Parental Discipline

And you, fathers, do not provoke your children to wrath, but bring them up in the training and admonition of the Lord. – Ephesians 6:4.

He who spares his rod hates his son, but he who loves him disciplines him promptly. – Proverbs 13:22.

Parenting is surely not an exact science and even those with the very best parenting skills sometimes end up with having rotten children who grow into even worse adults. Ultimately the individual is responsible before God for their actions. However, parents do have major responsibility as seen in Ephesians 6:4 and Proverbs 13:22. Parenting is somewhat of a balancing act between the use of the “rod” (which may or may not be of a physical nature) and the “provoke(ing) your children to wrath.” Certainly all discipline and parenting should be done in love with the goal of the children becoming stable responsible loving servants of God at some point in their lives.
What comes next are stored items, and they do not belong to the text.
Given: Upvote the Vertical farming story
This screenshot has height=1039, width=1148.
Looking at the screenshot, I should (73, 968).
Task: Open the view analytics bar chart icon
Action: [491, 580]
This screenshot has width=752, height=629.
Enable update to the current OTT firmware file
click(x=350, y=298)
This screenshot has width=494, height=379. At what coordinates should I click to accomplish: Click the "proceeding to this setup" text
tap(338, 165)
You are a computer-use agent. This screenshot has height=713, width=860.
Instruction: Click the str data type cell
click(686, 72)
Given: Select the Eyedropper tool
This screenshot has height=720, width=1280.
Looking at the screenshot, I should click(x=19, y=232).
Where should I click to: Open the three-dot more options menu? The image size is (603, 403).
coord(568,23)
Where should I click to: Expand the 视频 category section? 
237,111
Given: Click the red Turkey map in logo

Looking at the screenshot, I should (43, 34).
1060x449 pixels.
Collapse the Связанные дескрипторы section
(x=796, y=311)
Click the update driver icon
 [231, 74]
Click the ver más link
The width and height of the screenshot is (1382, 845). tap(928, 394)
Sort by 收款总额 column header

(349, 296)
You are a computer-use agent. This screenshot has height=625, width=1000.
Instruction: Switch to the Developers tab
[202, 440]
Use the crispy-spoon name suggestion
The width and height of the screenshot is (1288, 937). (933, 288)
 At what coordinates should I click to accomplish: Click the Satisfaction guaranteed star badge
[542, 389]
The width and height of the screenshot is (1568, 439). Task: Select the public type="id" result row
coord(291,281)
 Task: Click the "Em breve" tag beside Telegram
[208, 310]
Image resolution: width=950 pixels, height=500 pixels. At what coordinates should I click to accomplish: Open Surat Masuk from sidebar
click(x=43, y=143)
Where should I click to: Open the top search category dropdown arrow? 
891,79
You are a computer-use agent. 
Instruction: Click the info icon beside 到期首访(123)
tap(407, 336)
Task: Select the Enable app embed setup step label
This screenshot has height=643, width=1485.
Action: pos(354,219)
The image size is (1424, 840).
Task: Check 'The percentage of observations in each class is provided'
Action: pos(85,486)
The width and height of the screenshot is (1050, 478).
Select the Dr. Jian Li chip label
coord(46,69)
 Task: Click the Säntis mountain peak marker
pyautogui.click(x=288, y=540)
Canadian theorist Dr. David Lykken has looked at the statistics on juvenile crime and concludes, “only a few children with antisocial tendencies were born with such a predisposition.” He also believes from his studies that “most antisocial behaviors in children are caused by poor parenting.”

A case study in how not to raise children was done by Mikal Gilmore the younger brother of Gary Gilmore who murdered two young men in cold blood and was executed in Utah in 1977. Mikal did an extensive search of their family history to try to find where things went wrong. Of four brothers Gary was the only one who was outwardly violent. As a result of the study Mikal found extreme emotional neglect, religious rigidity, and physical abuse, which began with the grandparents of the Gilmore brothers. The parents of the Gilmore brothers had both been rejected by their parents.

The use or non-use of physical discipline does not appear to be necessary for the development of godly character. Certainly discipline (the “rod”) must be applied in some form. I was never physically spanked while I was growing up as a child but my parents did use other reasonable forms of discipline. My own style of discipline with my children has been a combination of reasonable non-abusive physical punishment in extreme circumstances and reasonable non-abusive non-physical punishment in other circumstances.

From the Gilmore, other studies, and my background as a probation and parole officer conducting pre-sentence investigations it is clear that unreasonable, cruel or the complete lack of any discipline will create psychopathic tendencies. Here are some guidelines, which I believe to be helpful:

1. All discipline should be done with love and not while obviously enraged.
2. All discipline should be reasonable in accordance with accepted norms and laws.
3. Discipline that is shocking or unusual does “provoke your children to wrath” and should be avoided.
4. Destroying toys or other items important to a child is very dangerous emotionally and may lead them to destructive behavior in the future.
5. Physical abuse is clearly related by most studies to the children growing up to be physically abusive themselves.
6. A lack of parental attention and love will result in children doing whatever it takes to gain that attention even through misbehavior.

There are always exceptions to whatever rules of child development that may be established. But if you believe something is extreme it probably is and should be avoided. When in doubt take time to pray and ask the Lord what He would do.